Reach for a vector tool when…
You need mesh gradients, more than two stops, or export to SVG for illustration. This UI stays intentionally small.
Where gradients go wrong
- Overly saturated endpoints — browsers clip differently; tame chroma if banding shows up next to UI chrome.
- Radial circles that do not match card border-radius — tweak size keywords or switch to linear for predictable edges.
- Conic rainbows on buttons — fun in Dribbble, exhausting in enterprise SaaS.
FAQ
How do I reduce banding on low-end displays?

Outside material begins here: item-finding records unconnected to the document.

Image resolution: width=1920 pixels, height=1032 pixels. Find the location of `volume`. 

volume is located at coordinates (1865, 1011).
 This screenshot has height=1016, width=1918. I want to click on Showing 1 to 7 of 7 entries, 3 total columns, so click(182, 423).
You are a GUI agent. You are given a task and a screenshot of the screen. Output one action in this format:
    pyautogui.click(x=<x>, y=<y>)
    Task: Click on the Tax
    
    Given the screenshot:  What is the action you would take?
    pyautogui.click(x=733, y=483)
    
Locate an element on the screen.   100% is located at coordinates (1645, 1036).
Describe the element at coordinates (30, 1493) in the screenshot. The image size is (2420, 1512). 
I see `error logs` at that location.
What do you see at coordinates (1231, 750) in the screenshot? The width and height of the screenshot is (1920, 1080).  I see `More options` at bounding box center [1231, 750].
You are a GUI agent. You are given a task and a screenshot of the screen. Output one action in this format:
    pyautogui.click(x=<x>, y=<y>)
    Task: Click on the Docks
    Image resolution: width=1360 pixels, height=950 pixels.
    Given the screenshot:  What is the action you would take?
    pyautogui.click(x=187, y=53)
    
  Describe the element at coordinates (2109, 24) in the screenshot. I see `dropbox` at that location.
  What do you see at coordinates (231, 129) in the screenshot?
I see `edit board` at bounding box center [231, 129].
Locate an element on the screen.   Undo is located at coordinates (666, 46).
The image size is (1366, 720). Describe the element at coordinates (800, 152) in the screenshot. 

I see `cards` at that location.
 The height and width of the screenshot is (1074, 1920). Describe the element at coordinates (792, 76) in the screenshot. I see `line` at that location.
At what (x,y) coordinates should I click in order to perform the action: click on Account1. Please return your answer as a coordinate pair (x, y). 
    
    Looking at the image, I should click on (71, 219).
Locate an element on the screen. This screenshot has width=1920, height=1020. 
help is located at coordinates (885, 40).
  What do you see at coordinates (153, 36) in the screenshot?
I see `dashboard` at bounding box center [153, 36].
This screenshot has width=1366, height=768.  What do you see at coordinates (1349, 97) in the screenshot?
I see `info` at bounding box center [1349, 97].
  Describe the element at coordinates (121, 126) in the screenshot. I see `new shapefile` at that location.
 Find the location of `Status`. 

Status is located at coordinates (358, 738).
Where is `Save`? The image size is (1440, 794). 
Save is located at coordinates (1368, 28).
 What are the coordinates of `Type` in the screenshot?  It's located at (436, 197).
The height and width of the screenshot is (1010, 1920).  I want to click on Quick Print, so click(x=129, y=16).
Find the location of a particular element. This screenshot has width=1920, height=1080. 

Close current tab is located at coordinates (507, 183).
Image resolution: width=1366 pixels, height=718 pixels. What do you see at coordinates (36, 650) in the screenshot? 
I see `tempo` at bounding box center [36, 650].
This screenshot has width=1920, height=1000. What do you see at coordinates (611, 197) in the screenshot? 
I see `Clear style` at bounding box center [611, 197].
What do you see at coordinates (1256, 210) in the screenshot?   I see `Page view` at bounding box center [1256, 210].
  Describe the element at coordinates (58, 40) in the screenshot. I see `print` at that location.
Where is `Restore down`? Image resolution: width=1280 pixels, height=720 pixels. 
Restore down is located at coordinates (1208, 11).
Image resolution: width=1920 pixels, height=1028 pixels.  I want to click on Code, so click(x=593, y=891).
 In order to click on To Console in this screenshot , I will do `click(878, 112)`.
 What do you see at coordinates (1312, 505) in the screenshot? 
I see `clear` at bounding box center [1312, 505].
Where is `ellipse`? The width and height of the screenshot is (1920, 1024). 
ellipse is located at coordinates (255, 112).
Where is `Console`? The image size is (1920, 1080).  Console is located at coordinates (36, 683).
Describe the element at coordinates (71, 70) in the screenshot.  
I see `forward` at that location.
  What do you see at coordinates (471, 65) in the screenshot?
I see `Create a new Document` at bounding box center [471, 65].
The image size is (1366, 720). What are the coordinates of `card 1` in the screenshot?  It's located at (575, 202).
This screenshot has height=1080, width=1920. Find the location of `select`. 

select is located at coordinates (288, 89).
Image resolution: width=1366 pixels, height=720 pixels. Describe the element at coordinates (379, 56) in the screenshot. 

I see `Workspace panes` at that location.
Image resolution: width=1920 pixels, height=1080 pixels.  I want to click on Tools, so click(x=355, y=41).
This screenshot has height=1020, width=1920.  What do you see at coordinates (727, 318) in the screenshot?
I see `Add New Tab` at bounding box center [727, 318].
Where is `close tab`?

Shorten the distance the gradient travels, nudge angle a few degrees, or move one stop slightly toward mid-gray. Sometimes the fix is a shorter hero section, not more color stops.
Can I add more than two stops?
Not in this UI — we optimized for the common “brand A to brand B” case. Duplicate the generated CSS and add stops manually, or jump to a vector tool for complex meshes.
Does conic respect dark mode?
The preview sits on whatever page background your theme uses. Toggle the site theme and re-check perceived brightness — conic angles do not change, but surrounding chrome does.
Linear angle feels backwards — why?
CSS angles run with 0deg pointing “up” then clockwise in the default coordinate space for linear gradients. If it feels wrong, rotate 180deg mentally or flip color stops.
Can I use this in email HTML?
Many clients strip or downsample gradients. Test in real inboxes; have a flat fallback color behind the gradient declaration.